"""

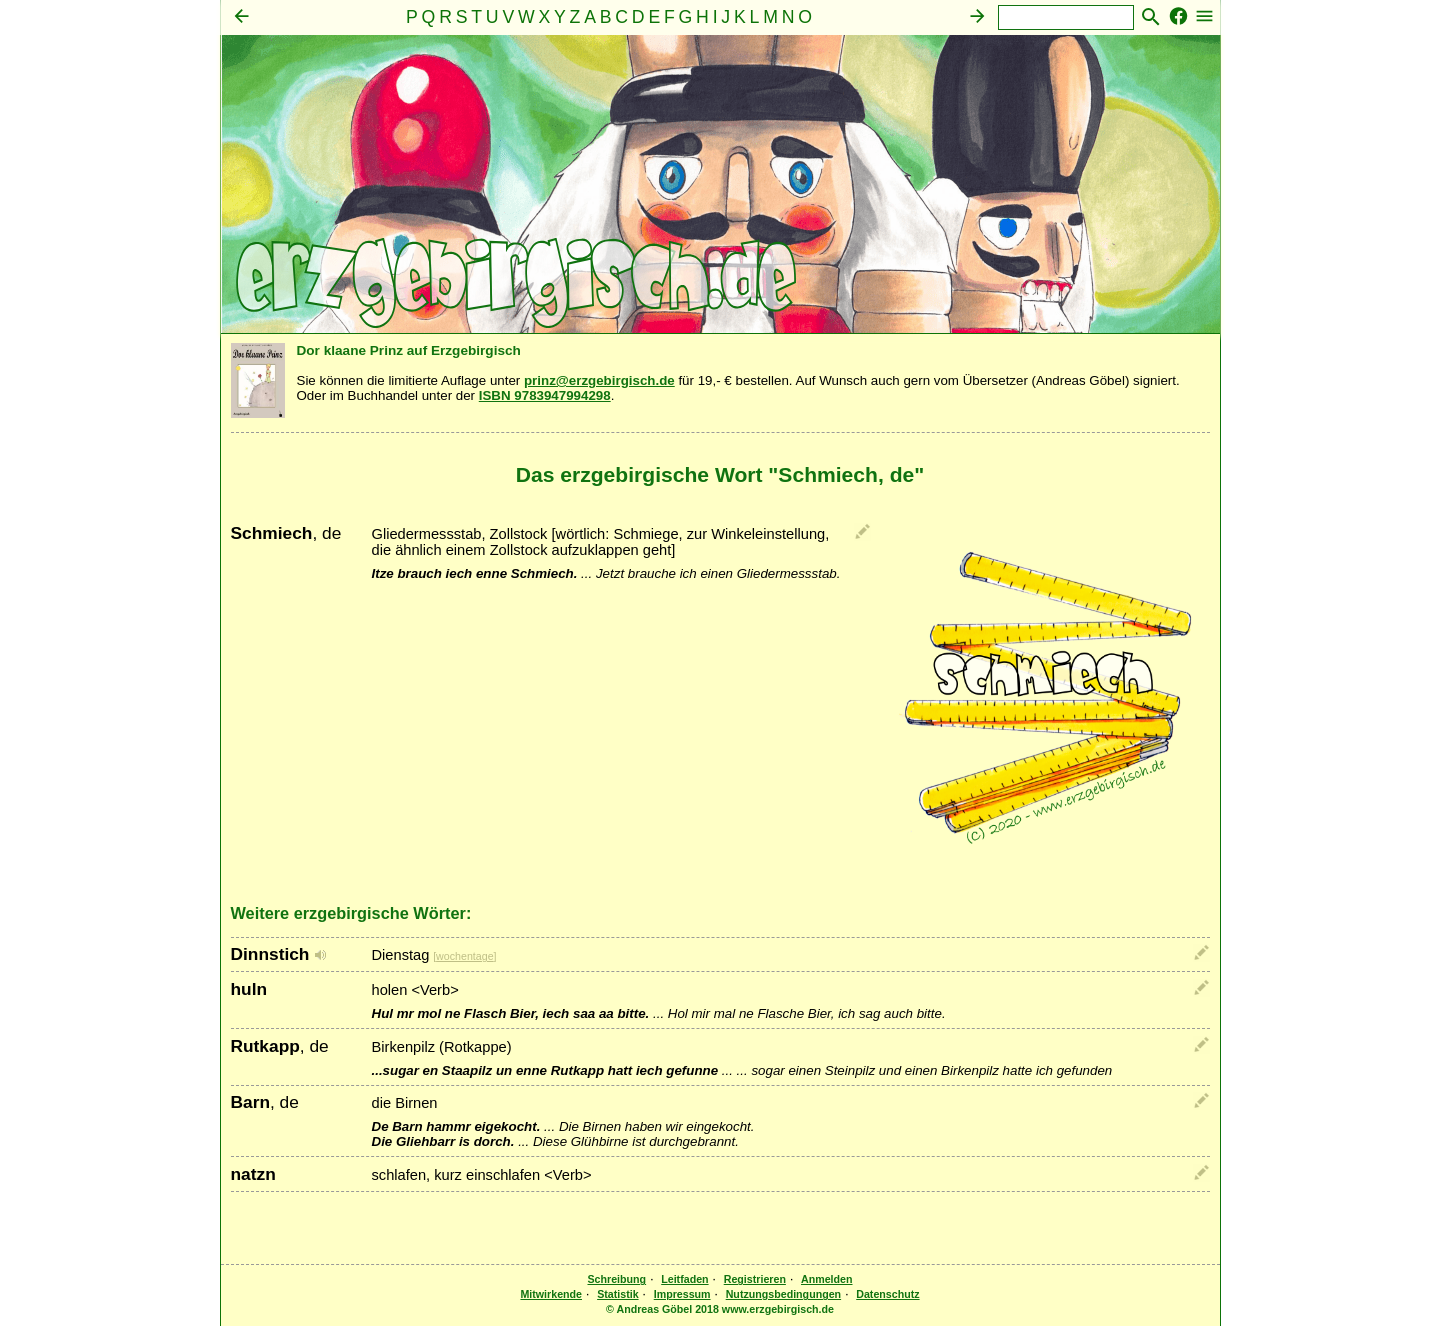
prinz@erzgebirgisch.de (599, 380)
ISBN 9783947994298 (545, 395)
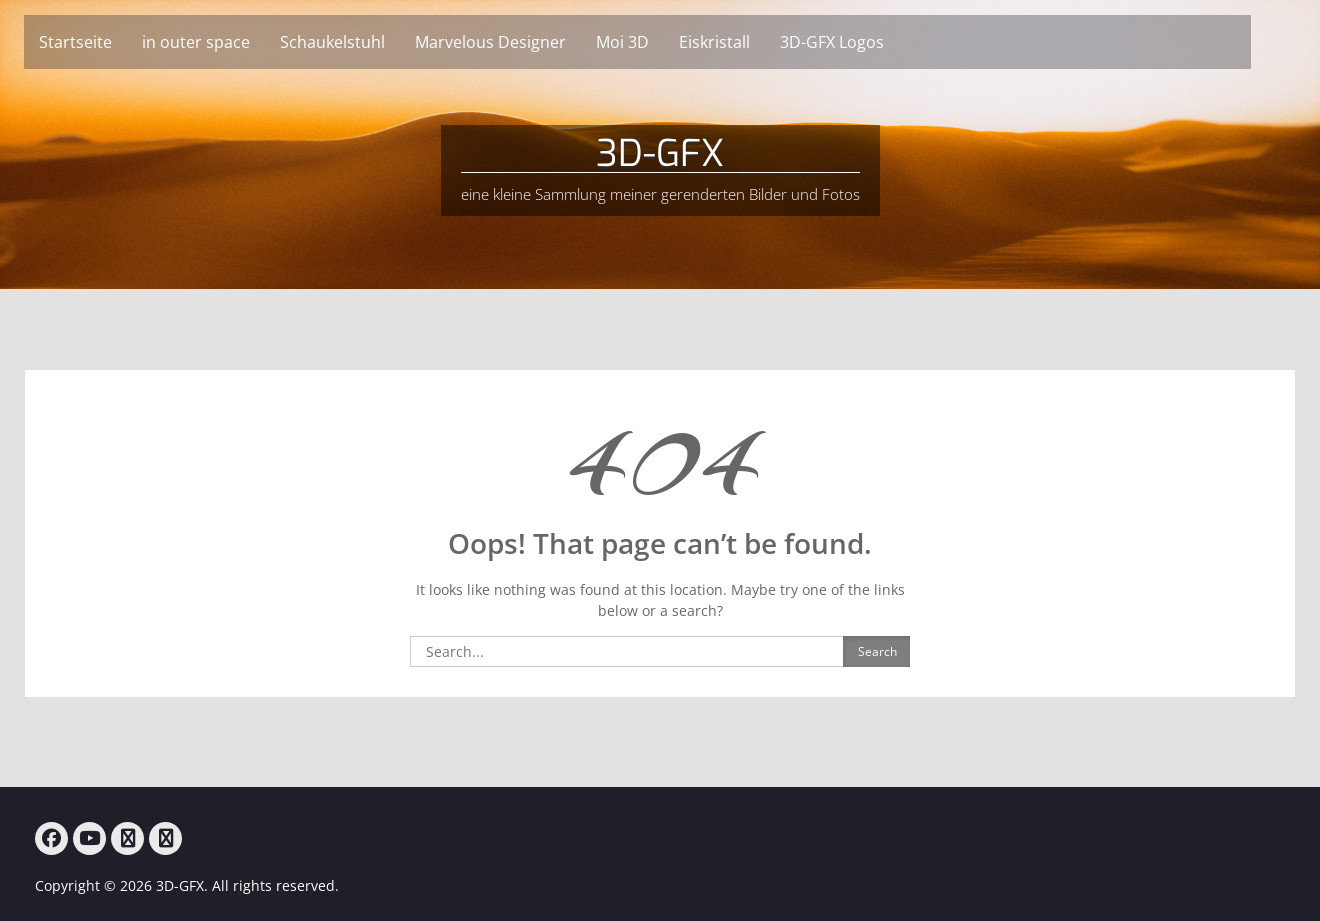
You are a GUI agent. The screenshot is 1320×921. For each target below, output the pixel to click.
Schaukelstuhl (358, 42)
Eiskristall (740, 42)
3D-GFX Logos (858, 42)
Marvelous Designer (516, 42)
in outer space (222, 42)
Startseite (101, 42)
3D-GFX (660, 153)
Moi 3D (648, 42)
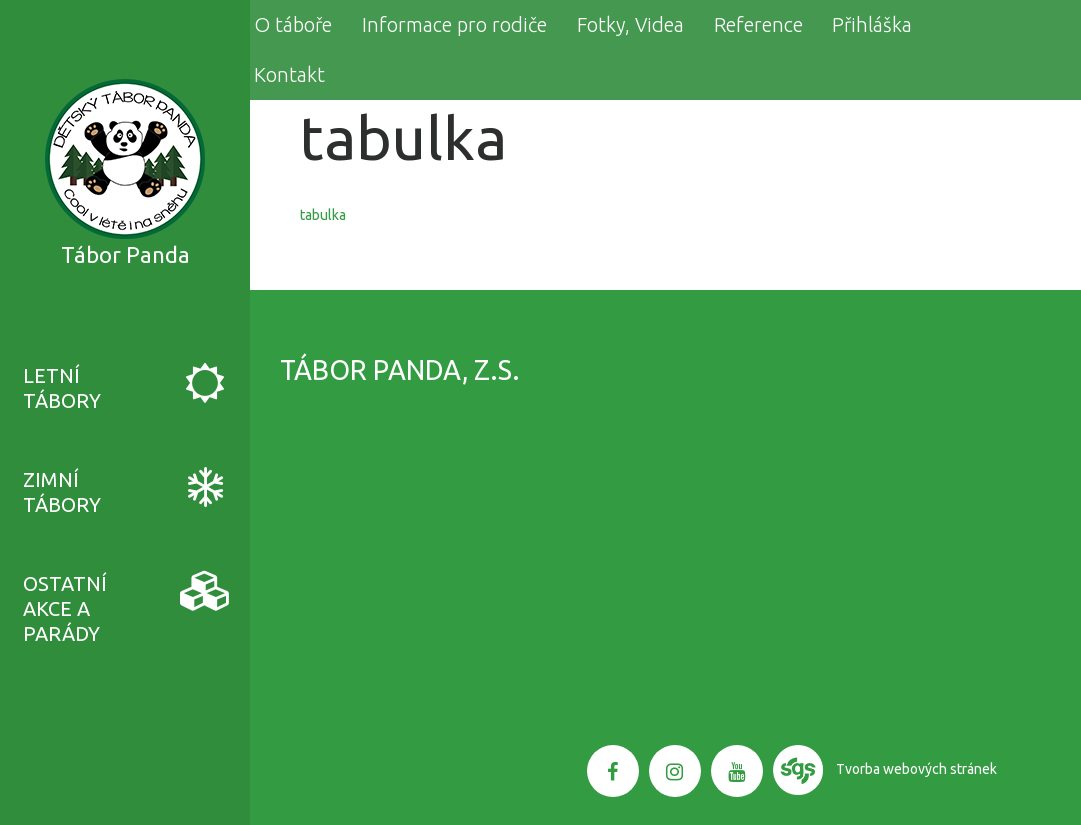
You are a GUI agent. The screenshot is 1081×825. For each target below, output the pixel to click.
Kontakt (289, 74)
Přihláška (872, 24)
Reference (758, 24)
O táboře (293, 24)
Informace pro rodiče (454, 24)
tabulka (323, 215)
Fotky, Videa (630, 24)
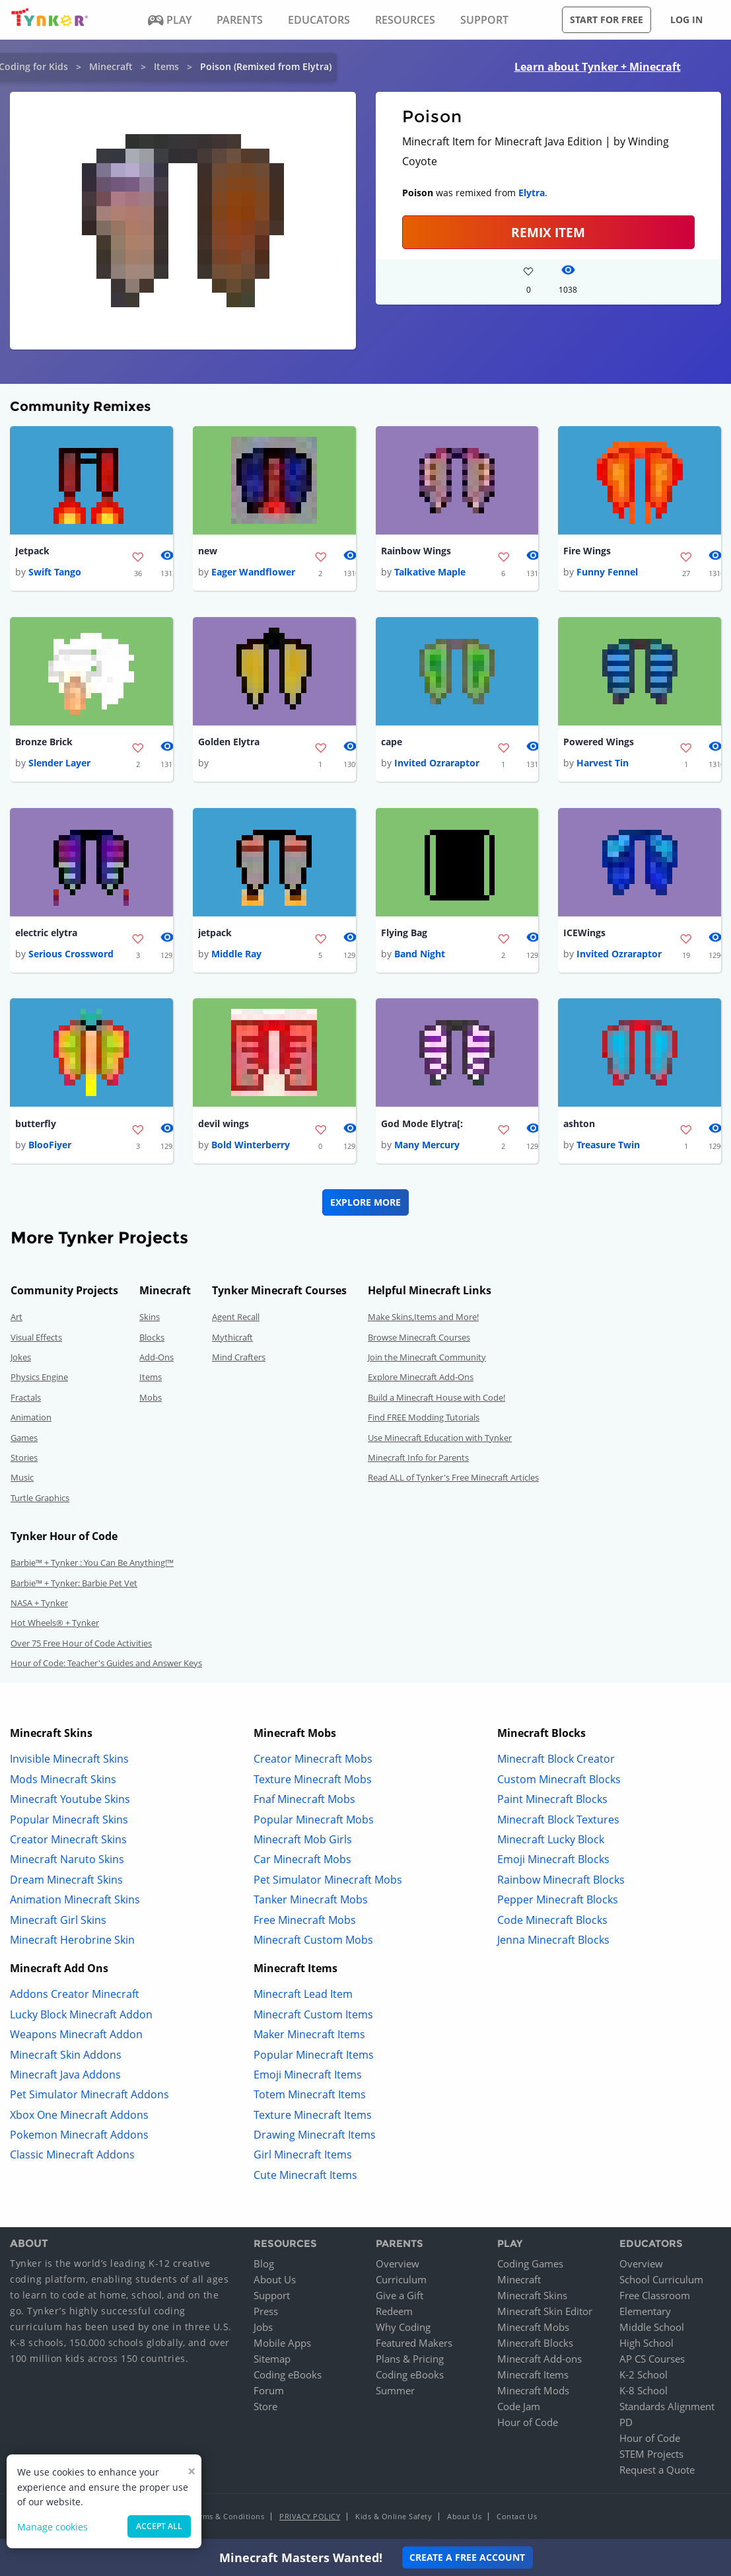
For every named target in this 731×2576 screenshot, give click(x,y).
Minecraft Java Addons (65, 2076)
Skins (149, 1319)
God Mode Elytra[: (422, 1125)
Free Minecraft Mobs (305, 1922)
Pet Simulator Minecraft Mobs (328, 1881)
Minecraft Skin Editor (544, 2313)
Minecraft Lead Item (303, 1996)
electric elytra (46, 934)
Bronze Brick (44, 743)
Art (16, 1319)
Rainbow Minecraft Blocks (561, 1881)
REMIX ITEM (548, 232)
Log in (686, 19)
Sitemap (272, 2360)
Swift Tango (54, 572)
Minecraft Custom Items (313, 2016)
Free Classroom (654, 2297)
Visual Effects (36, 1339)
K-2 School (643, 2376)
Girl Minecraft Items (303, 2157)
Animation (31, 1420)
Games (24, 1440)
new (207, 551)
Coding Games (530, 2265)
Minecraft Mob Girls (303, 1842)
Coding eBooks (288, 2376)
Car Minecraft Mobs (302, 1862)
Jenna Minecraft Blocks (553, 1942)
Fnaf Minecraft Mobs (304, 1801)
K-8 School (643, 2392)
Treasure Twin (608, 1147)
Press (266, 2313)
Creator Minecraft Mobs (313, 1761)
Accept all (159, 2526)
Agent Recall (236, 1319)
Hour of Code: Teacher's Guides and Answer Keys (106, 1666)
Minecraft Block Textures (558, 1821)
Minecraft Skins (532, 2297)
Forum (269, 2392)
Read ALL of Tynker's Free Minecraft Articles (453, 1480)
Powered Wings (598, 743)
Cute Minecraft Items (305, 2177)
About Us (275, 2281)
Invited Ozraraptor (436, 764)
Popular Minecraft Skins (69, 1821)
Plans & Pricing (410, 2360)
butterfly (35, 1125)
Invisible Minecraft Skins (69, 1761)
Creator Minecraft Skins (68, 1842)
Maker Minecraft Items (309, 2037)
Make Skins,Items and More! (423, 1319)
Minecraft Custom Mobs (313, 1942)
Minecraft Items (533, 2376)
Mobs (150, 1399)
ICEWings (584, 934)
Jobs (263, 2329)
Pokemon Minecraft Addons (79, 2137)
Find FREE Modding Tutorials (423, 1420)
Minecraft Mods (533, 2392)
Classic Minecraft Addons (72, 2157)
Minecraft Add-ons (539, 2360)
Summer (395, 2392)
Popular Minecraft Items (314, 2056)
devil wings (223, 1125)
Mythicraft (232, 1339)
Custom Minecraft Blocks (559, 1781)
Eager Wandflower (253, 572)
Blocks (151, 1339)
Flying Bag (404, 934)
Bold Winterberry (250, 1147)
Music (22, 1480)
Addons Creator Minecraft (74, 1996)
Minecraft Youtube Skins (70, 1801)
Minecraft (111, 66)
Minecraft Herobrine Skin (72, 1942)
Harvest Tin (602, 764)
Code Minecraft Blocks (552, 1922)
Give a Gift (399, 2297)
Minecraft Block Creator (556, 1761)
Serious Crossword (71, 955)
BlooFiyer (49, 1147)
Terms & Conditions (227, 2518)
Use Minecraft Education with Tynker (440, 1440)
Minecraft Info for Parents (418, 1460)
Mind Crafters (238, 1360)
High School (646, 2344)
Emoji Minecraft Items (308, 2076)
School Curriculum (661, 2281)
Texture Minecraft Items (313, 2117)
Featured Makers (414, 2344)
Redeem (394, 2313)
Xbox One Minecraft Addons (79, 2117)
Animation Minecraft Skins (75, 1902)
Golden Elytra (229, 743)
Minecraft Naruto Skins (67, 1862)
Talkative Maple (430, 572)
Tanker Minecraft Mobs (311, 1902)
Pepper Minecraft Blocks (557, 1902)
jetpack (215, 934)
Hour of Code (527, 2424)
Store (265, 2408)
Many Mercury (427, 1147)
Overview (397, 2265)
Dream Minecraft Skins (66, 1881)
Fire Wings (587, 551)
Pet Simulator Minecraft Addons (89, 2097)
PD (626, 2424)
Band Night (419, 955)
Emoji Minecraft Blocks (553, 1862)
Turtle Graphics (40, 1500)
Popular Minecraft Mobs (314, 1821)
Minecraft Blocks (535, 2344)
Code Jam (518, 2408)
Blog (264, 2265)
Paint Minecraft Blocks (552, 1801)
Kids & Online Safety (393, 2518)
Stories (24, 1460)
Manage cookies (52, 2527)
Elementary (645, 2313)
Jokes (21, 1360)
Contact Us (517, 2518)
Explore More (365, 1204)
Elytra (531, 192)
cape (391, 743)
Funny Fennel (607, 572)
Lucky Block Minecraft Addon (81, 2016)
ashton (579, 1125)
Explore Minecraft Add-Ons (420, 1379)
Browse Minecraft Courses (419, 1339)
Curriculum (401, 2281)
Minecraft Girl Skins (58, 1922)
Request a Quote (657, 2471)
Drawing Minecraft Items (315, 2137)
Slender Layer (59, 764)
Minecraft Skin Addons (66, 2056)
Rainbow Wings (416, 551)
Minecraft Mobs (533, 2329)
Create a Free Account (467, 2557)
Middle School (651, 2329)
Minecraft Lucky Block (550, 1842)
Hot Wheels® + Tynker (55, 1625)
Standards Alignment (666, 2408)
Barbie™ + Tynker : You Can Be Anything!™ (92, 1565)
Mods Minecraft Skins (63, 1781)
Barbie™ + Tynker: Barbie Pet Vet (74, 1585)
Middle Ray (236, 955)
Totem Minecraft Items (310, 2097)
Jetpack (32, 551)
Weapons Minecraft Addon (76, 2037)
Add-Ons (156, 1360)
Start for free (606, 19)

"""

→ Exercise directions
Rewrite only the part that opens with the line containing "Hot Wheels® + Tynker (55, 1625)" and closes with the last line, including each request and its answer. Multiply every coordinate in the answers by 0.55 and round to whole numbers, with halves rounded up.

→ Answer to the task
Hot Wheels® + Tynker (30, 894)
Standards Alignment (366, 1324)
Barbie™ + Tynker : You Can Be Anything!™ (51, 861)
Mods Minecraft Skins (35, 980)
Barbie™ + Tynker: Barbie Pet Vet (41, 872)
Middle Ray (130, 525)
Totem Minecraft Items (171, 1153)
Jetpack (18, 303)
Weapons Minecraft Addon (42, 1120)
Add-Ons (86, 748)
Start for free (333, 10)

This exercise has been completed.